Jacob Kaplan-Moss wrote:
> 
> On Apr 5, 2006, at 2:09 PM, Ivan Sagalaev wrote:
>> How can this work? Django app connects to Postgres through psycopg,  
>> how
>> Apache can "hold" the connections that it doesn't know anything about?
>> Or does it?
> 
> It's not "holding" connections, per se... let me see if I can explain  
> it more clearly:
> 
> So the "problem" with Python (when it comes to web apps) is that  
> starting the interpreter is very expensive; on my main web server  
> ``time python -c 'import django.models'`` takes 1.5 seconds!  (This  
> is why anyone trying to do Django as a CGI is crazy).
> 
> To make this a non-issue, any sane environment shares one or more  
> Python interpreters across multiple requests (mod_python has one  
> interpreter per Apache child).  This means that any global variables  
> -- including the all-important ``sys.modules`` -- stay resident in  
> memory between requests.  Since Django's database connection is an  
> attribute in ``django.db``, it also sticks around between requests,  
> hence Postgres reporting idle connections.
> 
> Does that make sense?
> 
> I've consulted a database guru (Frank Wiles, http://revsys.com/)  
> about these "idle in transaction" connections a few times, and he  
> reassures me that they are less of a problem than recreating a  
> database connection upon each request.  His suggestion -- and mine --  
> is that if it's causing issues you should install a connection pool  
> (pg_pool is the best one) between Django and your database.
> 
> Again, I really want to back this change out.  My off-the-cuff  
> measurements (not very good, probably) show about a 5% performance  
> hit when closing the connection each time, and although that's not  
> much, that's 5% less hardware I have to buy.
> 
> I'm sorry I didn't speak up *before* this change got checked in; I  
> missed the thread until I saw the changeset.  Are there any serious  
> objections to backing this out?


hi Jacob, many thanks for the explanation.
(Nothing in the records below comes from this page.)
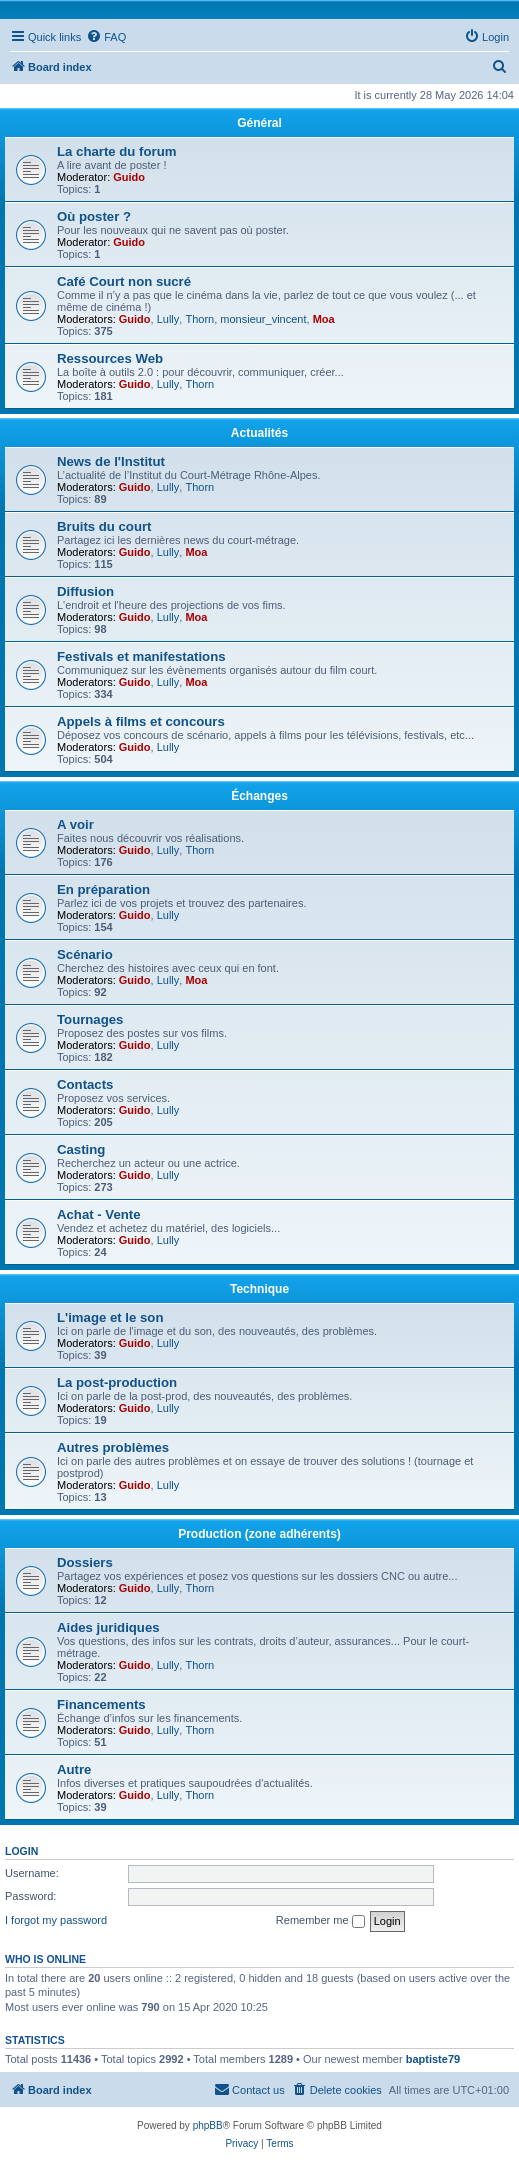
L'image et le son (110, 1317)
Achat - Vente (99, 1214)
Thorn (199, 319)
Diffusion (85, 591)
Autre (74, 1769)
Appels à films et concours (141, 721)
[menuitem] (106, 37)
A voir (75, 824)
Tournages (90, 1019)
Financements (101, 1704)
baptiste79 (433, 2059)
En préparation (103, 889)
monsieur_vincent (263, 319)
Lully (168, 319)
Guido (129, 177)
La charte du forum (116, 151)
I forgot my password (56, 1920)
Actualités (259, 433)
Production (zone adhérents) (259, 1534)
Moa (324, 319)
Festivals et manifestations (141, 656)
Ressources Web (110, 358)
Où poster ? (94, 216)
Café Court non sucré (124, 281)
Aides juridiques (108, 1627)
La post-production (117, 1382)
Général (259, 123)
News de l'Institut (111, 461)
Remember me (320, 1921)
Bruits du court (104, 526)
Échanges (259, 796)
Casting (81, 1149)
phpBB (208, 2125)
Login (21, 1851)
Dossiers (85, 1562)
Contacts (85, 1084)
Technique (259, 1289)
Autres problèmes (113, 1447)
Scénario (85, 954)
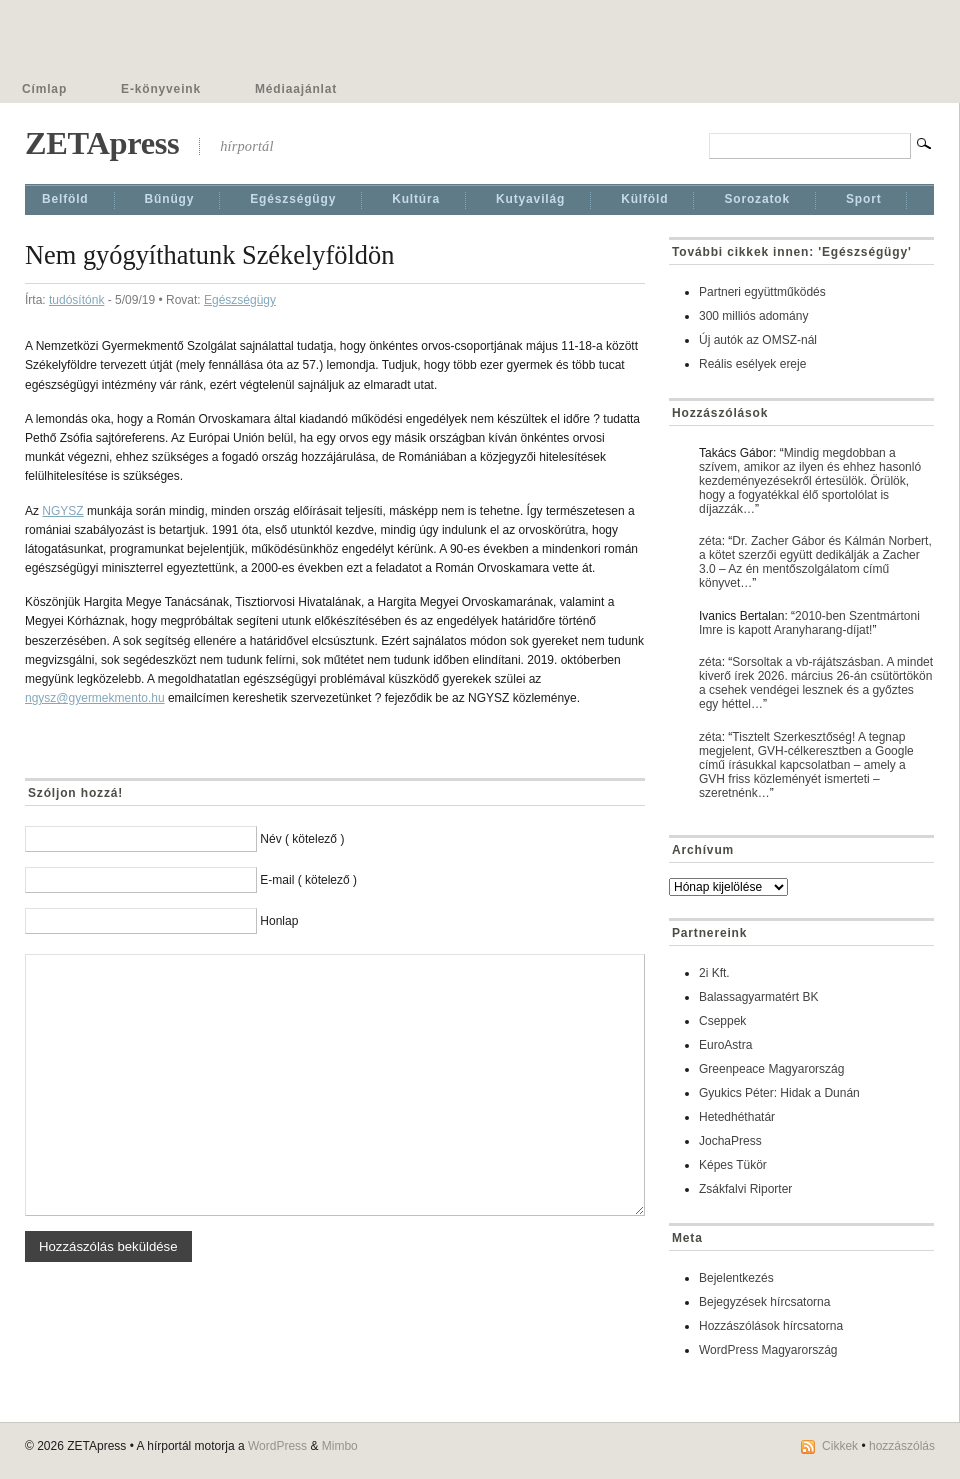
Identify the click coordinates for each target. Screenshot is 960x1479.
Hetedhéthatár (737, 1117)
(and sorry to jump into the discussion)..

the original poster (luke plant) said that:

"
It appears
that connections are not being closed at all.  With every hit I'm
getting another entry in the process table
"

so if he's only hit by the reuse-open-connection effect, it should be 
pretty easy to reproduce:

setup apache with maxclients = 3, and do more than 3 requests.

if the number of open psql connections stays 3, everything is ok.
if it increases, there's a problem.

perhaps this would help to clarify the situation.